:: Task objective ::
Any picture must be dropped, but each line of the data should be duplicated exactly.

:: Stored data ::
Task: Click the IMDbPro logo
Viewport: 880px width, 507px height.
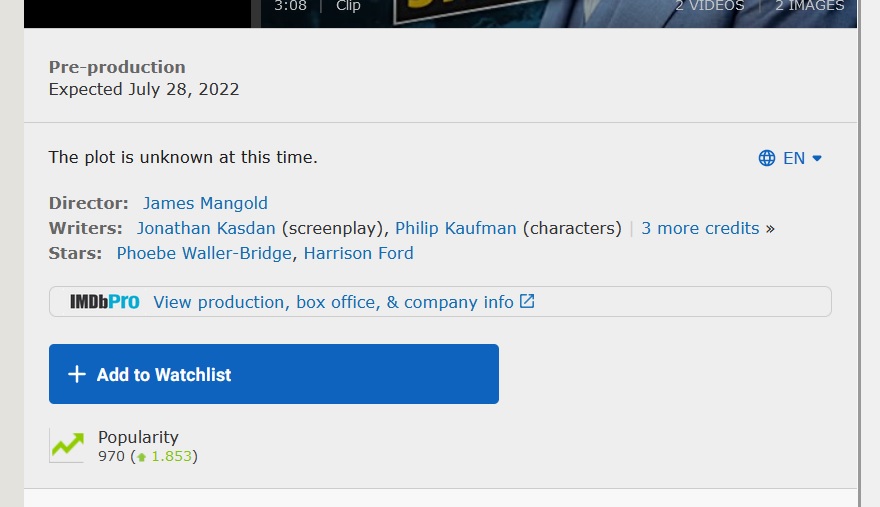Action: [x=104, y=302]
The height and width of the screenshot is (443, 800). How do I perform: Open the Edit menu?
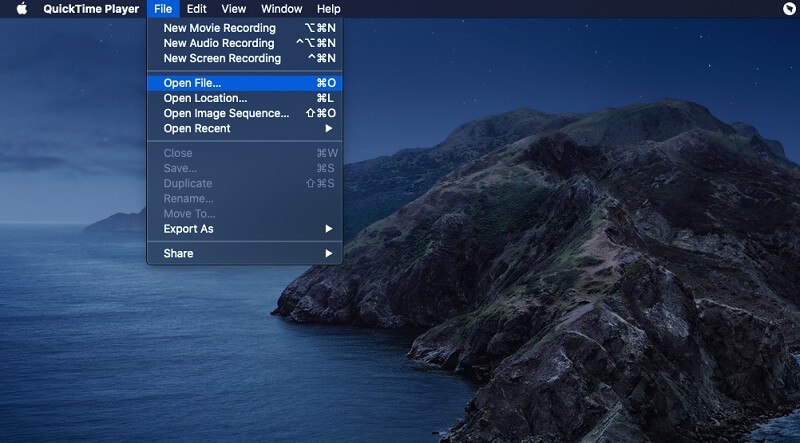(196, 9)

:: Answer to this task ::
Task: Click the IMDbPro logo
Viewport: 880px width, 507px height.
Action: [x=104, y=302]
The height and width of the screenshot is (443, 800). How do I perform: Open the Edit menu?
(196, 9)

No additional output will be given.